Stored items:
****

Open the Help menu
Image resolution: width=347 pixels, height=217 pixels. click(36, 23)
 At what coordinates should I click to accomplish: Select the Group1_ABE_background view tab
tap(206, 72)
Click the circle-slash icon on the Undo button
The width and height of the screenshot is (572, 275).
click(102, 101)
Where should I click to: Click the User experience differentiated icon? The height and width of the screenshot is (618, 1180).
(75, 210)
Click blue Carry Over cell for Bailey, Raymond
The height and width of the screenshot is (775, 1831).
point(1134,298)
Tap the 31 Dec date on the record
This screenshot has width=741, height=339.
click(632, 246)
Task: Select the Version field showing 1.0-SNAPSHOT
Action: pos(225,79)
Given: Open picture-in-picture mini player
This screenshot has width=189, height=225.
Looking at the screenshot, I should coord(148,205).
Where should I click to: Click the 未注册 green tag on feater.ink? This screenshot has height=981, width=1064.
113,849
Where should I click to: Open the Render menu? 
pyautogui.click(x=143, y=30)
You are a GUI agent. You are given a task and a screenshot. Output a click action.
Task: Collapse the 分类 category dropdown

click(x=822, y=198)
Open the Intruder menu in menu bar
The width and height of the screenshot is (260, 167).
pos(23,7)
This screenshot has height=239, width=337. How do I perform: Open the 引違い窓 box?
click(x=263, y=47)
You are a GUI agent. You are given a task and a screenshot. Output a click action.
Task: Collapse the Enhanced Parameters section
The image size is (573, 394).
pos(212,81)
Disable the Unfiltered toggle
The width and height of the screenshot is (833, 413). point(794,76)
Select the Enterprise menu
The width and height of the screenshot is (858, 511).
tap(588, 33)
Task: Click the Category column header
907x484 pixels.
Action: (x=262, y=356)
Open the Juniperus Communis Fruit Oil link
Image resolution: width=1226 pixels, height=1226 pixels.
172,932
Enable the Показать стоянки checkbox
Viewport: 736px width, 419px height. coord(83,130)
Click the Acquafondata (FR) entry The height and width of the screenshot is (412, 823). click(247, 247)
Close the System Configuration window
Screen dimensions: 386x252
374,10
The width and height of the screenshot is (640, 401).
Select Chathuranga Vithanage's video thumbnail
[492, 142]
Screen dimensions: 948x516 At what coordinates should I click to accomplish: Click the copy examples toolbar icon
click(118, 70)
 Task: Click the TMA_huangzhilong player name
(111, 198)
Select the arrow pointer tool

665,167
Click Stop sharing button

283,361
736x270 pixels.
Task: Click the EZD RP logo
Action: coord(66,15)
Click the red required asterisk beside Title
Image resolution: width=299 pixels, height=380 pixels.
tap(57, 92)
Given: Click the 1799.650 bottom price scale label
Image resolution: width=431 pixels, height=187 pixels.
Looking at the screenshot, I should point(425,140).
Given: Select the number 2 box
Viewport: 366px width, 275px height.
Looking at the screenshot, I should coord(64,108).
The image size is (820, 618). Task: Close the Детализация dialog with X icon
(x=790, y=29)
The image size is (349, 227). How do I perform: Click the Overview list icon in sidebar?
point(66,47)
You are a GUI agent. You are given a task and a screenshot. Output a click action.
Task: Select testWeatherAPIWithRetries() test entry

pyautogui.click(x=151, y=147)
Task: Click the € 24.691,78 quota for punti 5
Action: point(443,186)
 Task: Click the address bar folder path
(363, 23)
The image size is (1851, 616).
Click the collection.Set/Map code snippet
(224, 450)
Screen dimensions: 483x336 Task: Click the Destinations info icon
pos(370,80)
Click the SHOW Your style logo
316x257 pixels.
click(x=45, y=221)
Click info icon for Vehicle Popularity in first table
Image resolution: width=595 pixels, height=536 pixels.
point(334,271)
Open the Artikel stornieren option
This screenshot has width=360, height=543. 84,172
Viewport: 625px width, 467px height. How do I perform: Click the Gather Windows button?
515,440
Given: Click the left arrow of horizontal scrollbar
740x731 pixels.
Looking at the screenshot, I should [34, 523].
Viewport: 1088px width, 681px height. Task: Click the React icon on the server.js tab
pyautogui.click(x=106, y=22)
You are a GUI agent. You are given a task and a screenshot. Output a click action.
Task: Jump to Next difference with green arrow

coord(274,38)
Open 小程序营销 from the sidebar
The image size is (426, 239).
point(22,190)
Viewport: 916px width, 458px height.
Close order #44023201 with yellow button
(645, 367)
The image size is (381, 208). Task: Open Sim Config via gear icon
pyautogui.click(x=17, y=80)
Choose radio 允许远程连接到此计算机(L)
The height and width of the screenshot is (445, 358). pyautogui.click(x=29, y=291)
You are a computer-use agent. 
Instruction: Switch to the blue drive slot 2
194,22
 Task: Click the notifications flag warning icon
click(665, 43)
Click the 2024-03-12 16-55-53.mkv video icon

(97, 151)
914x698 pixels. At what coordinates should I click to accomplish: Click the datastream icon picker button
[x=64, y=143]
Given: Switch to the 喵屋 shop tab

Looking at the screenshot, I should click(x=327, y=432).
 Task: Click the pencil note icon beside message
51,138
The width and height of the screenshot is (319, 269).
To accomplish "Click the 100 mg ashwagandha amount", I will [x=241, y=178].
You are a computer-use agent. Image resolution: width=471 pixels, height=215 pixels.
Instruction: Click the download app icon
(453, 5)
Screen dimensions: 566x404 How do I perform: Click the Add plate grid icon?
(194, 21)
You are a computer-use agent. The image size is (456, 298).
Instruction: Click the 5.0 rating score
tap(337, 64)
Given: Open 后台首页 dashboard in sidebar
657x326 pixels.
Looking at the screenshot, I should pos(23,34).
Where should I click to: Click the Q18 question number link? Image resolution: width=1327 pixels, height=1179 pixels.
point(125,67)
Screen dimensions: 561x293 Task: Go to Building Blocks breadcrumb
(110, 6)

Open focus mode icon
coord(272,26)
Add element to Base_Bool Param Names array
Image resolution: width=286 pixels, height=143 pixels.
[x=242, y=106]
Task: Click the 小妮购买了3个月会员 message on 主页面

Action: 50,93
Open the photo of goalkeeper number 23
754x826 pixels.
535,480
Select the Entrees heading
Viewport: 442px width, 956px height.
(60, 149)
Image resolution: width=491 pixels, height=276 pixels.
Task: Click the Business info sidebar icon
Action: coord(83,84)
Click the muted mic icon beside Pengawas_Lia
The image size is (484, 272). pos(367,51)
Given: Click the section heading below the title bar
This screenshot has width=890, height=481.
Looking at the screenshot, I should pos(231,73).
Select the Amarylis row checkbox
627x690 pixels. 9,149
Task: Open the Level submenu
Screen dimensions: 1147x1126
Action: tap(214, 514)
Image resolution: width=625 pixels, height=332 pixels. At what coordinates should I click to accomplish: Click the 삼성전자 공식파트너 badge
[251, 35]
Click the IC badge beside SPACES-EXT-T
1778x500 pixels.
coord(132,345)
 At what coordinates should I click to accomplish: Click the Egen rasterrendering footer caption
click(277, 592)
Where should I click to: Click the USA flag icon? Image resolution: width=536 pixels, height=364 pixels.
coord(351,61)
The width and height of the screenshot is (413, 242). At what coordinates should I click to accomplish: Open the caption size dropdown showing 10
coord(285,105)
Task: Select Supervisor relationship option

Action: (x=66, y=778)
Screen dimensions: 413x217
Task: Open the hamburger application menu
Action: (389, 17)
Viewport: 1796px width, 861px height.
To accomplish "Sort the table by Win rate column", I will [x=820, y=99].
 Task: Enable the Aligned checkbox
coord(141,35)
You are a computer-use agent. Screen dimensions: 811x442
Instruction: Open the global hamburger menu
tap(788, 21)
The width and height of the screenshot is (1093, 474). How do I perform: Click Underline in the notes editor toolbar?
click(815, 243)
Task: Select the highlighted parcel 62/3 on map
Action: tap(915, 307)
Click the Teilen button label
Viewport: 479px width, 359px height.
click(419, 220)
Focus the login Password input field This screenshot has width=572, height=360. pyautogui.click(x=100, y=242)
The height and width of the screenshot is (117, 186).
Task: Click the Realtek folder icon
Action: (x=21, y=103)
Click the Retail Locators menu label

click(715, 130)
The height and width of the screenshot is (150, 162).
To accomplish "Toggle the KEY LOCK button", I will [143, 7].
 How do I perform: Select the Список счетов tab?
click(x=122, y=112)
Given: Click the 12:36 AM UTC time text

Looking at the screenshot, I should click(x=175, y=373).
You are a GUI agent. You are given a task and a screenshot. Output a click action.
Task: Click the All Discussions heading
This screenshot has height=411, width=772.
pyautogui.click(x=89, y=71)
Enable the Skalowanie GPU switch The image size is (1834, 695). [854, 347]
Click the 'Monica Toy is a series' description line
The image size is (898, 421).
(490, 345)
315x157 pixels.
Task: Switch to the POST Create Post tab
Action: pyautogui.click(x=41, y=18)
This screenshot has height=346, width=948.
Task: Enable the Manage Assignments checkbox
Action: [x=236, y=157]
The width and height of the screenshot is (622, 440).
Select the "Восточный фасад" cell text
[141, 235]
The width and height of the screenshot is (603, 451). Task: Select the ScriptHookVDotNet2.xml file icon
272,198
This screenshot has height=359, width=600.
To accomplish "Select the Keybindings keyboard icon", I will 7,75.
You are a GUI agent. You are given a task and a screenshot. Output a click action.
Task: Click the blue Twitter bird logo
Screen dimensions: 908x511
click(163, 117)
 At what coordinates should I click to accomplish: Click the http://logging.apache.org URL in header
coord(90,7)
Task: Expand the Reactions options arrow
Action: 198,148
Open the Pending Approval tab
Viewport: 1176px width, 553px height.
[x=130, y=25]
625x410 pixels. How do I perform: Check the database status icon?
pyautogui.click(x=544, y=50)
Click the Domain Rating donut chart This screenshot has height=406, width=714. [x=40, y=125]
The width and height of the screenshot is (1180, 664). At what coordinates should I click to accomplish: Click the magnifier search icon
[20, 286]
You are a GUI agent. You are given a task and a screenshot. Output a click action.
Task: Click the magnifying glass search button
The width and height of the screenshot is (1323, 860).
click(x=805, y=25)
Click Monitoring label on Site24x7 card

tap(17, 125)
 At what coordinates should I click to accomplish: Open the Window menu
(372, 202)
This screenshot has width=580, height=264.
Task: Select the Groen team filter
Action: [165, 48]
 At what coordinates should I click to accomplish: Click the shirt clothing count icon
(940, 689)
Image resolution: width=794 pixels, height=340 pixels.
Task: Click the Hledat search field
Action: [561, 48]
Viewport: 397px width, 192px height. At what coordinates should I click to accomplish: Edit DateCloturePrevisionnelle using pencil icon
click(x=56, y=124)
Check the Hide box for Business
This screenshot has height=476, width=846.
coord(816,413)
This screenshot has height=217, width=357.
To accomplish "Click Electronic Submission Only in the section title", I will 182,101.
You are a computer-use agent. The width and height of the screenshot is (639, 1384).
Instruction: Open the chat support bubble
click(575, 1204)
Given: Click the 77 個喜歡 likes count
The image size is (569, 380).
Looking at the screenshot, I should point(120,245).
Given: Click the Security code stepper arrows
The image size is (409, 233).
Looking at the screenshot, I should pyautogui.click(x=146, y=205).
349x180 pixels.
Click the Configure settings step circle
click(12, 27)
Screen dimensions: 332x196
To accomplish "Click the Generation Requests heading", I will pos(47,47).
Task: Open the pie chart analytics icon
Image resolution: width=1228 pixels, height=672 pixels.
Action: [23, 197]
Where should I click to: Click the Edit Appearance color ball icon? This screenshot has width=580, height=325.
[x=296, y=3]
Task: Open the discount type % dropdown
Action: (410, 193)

****

State the number of lines in the data above that include the word "chart", leaving out any other words.

## Answer to the exercise
2